§ **Written problem**:
Copy the entries from the line containing "public [205, 594]" through the last line of the entries, with their requests unchanged. Scale every coordinate in the answers by 0.45 and round each result to a whole number, rounding halves up.

§ **Extracted entries**:
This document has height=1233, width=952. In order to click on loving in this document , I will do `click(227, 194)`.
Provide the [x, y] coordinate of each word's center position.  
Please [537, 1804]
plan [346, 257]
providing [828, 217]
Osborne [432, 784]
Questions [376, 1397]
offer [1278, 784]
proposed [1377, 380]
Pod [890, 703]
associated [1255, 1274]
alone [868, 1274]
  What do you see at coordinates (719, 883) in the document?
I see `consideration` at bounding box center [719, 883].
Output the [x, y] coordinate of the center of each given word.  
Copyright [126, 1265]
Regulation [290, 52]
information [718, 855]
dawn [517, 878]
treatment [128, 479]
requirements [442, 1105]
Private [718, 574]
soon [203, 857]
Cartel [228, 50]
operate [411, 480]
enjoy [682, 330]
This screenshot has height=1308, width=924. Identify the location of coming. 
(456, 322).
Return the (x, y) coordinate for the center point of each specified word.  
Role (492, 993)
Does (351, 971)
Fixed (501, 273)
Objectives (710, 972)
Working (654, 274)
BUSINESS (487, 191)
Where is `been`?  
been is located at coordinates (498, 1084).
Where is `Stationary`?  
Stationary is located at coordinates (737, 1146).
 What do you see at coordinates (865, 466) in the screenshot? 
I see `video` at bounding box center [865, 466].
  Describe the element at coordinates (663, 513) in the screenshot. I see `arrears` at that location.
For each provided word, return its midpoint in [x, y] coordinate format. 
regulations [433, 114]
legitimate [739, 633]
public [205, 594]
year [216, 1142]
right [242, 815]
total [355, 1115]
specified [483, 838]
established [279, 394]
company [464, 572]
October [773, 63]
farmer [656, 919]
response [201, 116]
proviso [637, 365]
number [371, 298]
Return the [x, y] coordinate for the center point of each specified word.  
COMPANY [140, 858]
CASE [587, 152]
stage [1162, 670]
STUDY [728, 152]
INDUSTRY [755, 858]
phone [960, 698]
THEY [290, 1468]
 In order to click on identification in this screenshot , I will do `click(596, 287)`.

§ **Task solution**:
public [92, 267]
year [97, 514]
right [109, 367]
total [160, 502]
specified [217, 377]
established [126, 177]
company [209, 257]
October [348, 28]
farmer [295, 414]
response [90, 52]
proviso [287, 164]
number [167, 134]
Return the [x, y] coordinate for the center point of each specified word.  
COMPANY [63, 386]
CASE [264, 68]
stage [523, 302]
STUDY [328, 68]
INDUSTRY [340, 386]
phone [432, 314]
THEY [131, 661]
 In order to click on identification in this screenshot , I will do `click(268, 129)`.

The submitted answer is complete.